In terms of subsection IA (3) of the Civil Procedure Act, taking into account what I have already stated about the time the application was filed and served, a hearing date was taken and a hearing notice was served, and failure by the Respondent's Counsel to file either a replying affidavit or a statement of grounds of opposition, the Respondent's Counsel herein has not discharged his duty to the court as he is required to do under Section IA(3) of the Civil Procedure Act.
Order L, rule 16(3) (supra) provides that if a respondent fails to file a replying affidavit or a statement of grounds of opposition, the application may be heard "ex-parte."
The expression "ex parte" is a Latin phrase which in law means "on behalf of or with reference to only one of the parties concerned (and without notice to the adverse party).

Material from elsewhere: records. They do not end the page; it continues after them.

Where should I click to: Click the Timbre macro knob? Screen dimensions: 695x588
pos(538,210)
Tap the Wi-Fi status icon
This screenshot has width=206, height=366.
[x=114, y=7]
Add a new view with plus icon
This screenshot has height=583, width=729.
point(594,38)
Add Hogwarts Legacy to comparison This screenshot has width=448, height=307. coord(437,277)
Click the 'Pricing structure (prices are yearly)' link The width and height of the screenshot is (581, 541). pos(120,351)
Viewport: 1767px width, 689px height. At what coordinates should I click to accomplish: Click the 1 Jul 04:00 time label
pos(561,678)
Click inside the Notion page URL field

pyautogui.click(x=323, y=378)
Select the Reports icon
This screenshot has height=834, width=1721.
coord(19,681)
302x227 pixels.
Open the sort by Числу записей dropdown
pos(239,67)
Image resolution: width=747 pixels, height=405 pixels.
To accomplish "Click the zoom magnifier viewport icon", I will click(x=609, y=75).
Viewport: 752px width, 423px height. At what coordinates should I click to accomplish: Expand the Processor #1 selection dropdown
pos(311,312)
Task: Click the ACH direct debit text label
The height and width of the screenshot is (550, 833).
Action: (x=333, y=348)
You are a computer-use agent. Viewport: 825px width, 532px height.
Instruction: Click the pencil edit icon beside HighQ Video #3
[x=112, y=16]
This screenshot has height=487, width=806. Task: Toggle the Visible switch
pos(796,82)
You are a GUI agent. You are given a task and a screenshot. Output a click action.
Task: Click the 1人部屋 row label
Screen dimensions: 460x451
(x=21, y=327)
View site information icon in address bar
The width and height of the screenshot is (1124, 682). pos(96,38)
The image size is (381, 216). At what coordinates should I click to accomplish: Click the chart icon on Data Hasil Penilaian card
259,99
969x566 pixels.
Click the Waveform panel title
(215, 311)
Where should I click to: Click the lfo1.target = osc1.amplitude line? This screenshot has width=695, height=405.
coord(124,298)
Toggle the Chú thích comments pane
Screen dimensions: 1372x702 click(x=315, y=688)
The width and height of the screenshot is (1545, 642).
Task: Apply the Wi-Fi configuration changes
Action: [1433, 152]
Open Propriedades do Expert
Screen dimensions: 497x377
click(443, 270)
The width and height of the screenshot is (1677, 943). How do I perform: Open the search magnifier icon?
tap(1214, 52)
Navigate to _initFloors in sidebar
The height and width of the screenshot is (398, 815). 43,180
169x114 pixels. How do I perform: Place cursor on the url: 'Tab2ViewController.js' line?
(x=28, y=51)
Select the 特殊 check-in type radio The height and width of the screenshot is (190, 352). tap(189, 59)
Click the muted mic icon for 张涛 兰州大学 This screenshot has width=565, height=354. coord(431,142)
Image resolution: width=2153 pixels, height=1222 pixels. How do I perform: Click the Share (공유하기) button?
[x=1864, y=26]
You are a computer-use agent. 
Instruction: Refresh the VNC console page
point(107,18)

In this case the Respondent' Counsel, Mr. Kimatta was given audience. His contention was limited by his submissions to stating a Respondent's Counsel has right of audience to raise points of law notwithstanding the failure to raise those points of law in a statement of grounds of opposition; and the fact that the court would itself always look at the general and wider issues of law. None of these submissions raised any objection to the Application the concern of this discussion. For this and the other reason I have set out above, the Applicant's Motion dated30th April, 2008, and filed 14th May 2008 is allowed, in terms of prayer 1 thereof.
For reasons stated by the Hon Mr. Justice Kimaru in his judgment herein, I will also direct that each party bears his own costs.